### [WHAT THE TASK REQUIRES]
In the listing, from its first line through the line containing "Image resolution: width=663", could you rewrite "status bar" as "bottom toolbar" and repeat those lines with nothing else changed?

[Element and text location data]
◆ ◆ ◆ ◆ ◆
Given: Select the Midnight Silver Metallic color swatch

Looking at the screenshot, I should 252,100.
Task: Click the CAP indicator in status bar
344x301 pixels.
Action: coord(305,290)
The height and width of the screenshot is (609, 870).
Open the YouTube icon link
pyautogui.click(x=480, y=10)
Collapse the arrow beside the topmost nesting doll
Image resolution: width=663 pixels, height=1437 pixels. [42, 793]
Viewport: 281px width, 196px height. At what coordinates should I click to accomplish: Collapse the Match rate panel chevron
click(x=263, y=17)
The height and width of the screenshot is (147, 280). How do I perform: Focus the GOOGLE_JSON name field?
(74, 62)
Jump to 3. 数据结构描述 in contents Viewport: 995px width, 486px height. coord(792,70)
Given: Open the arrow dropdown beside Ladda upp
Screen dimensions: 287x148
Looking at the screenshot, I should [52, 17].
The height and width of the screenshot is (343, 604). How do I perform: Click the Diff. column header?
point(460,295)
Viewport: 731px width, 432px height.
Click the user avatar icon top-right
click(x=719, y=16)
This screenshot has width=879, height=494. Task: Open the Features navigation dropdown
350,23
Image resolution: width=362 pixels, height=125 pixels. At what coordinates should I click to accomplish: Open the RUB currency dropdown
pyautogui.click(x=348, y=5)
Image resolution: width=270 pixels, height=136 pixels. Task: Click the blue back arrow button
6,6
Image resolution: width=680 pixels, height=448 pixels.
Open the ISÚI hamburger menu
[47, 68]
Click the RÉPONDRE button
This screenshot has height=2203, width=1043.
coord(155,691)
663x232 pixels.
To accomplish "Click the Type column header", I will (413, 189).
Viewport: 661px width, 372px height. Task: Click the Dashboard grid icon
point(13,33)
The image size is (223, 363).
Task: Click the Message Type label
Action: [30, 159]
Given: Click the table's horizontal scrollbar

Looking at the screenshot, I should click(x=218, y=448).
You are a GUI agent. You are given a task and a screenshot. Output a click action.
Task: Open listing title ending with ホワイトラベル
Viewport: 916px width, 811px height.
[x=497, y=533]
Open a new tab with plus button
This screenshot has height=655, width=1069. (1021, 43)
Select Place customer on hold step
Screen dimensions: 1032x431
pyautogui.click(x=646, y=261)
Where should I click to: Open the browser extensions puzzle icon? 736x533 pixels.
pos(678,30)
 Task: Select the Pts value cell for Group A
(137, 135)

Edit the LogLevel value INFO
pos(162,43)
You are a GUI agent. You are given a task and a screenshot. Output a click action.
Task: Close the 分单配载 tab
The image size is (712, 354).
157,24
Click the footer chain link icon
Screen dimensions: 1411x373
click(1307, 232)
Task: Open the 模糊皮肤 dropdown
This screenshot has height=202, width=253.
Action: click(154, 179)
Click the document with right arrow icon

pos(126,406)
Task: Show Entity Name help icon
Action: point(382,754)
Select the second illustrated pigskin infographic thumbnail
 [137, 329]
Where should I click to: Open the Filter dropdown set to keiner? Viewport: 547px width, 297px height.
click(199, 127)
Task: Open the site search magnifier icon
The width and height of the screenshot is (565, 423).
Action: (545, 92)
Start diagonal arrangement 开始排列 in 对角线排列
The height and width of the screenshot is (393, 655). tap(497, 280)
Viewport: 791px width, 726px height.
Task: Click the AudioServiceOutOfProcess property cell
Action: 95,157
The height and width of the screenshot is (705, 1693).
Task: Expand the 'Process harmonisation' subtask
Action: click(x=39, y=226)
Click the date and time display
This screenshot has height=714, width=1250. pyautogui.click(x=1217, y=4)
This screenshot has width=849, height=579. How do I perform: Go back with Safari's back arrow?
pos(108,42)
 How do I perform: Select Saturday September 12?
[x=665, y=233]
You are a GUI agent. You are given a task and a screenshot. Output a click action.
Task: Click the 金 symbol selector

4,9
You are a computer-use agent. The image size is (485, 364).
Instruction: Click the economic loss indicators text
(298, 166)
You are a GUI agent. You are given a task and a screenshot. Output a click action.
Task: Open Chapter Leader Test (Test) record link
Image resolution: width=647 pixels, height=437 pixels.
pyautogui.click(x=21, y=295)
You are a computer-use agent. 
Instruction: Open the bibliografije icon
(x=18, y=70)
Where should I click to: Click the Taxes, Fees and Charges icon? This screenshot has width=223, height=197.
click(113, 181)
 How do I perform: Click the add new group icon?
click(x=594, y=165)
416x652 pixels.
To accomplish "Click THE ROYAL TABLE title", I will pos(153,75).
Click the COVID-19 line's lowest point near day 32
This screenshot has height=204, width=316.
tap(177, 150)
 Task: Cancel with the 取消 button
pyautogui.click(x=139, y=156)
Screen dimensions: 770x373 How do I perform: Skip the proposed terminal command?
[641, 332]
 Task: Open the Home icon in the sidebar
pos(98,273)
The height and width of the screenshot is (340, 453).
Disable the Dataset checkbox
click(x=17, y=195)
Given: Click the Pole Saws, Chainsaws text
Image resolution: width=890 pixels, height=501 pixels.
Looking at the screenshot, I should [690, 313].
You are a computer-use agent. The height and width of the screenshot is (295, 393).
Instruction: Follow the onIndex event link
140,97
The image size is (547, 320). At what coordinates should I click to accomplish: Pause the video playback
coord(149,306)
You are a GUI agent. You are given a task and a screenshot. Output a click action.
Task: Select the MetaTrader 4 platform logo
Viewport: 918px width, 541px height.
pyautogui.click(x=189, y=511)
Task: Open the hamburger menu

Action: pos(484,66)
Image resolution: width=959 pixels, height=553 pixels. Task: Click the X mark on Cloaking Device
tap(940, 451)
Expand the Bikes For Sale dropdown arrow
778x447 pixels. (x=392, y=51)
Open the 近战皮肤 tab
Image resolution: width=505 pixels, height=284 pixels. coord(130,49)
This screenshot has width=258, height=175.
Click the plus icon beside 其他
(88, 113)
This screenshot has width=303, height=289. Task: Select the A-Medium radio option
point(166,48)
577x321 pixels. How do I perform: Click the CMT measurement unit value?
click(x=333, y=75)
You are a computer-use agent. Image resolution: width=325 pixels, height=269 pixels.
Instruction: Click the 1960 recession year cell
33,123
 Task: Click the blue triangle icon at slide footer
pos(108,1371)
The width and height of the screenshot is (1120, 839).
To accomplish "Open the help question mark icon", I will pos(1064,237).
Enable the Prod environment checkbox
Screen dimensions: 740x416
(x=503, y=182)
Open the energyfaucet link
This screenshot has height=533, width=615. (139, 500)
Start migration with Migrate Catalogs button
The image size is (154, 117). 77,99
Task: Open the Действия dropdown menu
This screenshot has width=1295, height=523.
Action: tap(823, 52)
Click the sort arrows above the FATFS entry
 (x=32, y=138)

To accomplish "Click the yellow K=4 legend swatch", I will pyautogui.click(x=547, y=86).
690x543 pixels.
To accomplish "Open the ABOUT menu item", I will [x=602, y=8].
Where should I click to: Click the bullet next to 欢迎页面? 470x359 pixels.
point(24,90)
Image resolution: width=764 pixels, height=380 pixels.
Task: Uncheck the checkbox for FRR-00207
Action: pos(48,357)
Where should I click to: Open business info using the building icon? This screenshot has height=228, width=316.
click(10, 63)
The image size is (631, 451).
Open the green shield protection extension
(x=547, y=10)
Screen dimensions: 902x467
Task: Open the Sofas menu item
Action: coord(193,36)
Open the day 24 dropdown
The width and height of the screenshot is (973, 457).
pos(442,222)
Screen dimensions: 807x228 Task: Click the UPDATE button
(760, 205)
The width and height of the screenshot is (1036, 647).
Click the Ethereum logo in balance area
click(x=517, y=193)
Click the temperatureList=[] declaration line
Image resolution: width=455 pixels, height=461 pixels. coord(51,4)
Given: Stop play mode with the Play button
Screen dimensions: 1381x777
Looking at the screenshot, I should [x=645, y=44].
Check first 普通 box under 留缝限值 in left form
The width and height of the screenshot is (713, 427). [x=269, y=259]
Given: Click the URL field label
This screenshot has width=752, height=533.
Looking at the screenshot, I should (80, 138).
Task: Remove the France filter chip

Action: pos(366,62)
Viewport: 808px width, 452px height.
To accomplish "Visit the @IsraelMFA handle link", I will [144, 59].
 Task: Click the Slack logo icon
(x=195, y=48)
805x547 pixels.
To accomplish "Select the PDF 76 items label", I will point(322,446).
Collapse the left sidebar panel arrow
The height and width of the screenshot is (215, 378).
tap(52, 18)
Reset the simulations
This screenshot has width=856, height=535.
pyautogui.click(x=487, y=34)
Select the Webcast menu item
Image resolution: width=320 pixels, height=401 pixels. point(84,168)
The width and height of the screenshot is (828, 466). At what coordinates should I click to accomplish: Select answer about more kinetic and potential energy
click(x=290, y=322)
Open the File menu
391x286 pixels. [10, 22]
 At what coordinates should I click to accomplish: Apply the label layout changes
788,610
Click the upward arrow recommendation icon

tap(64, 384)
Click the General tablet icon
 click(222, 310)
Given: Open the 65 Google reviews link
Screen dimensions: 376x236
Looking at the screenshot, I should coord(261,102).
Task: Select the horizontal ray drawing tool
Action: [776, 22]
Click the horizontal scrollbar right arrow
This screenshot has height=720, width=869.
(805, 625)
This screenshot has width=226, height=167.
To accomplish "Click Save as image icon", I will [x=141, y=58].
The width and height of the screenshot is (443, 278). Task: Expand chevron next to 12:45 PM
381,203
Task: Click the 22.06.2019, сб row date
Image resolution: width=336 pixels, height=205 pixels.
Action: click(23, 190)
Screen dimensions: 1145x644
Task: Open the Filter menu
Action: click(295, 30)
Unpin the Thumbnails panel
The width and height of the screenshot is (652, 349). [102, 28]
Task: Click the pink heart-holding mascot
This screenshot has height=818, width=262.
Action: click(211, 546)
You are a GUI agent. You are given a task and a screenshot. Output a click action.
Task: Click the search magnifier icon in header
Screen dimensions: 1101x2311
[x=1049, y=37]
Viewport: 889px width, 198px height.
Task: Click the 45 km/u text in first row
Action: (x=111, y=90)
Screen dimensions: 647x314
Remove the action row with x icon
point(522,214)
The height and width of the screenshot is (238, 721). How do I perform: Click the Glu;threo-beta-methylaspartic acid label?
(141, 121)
◆ ◆ ◆ ◆ ◆
### [RESPONSE FOR THIS EXERCISE]
Given: Select the Midnight Silver Metallic color swatch

Looking at the screenshot, I should 252,100.
Task: Click the CAP indicator in bottom toolbar
344x301 pixels.
Action: coord(305,290)
The height and width of the screenshot is (609, 870).
Open the YouTube icon link
pyautogui.click(x=480, y=10)
Collapse the arrow beside the topmost nesting doll
Image resolution: width=663 pixels, height=1437 pixels. [42, 793]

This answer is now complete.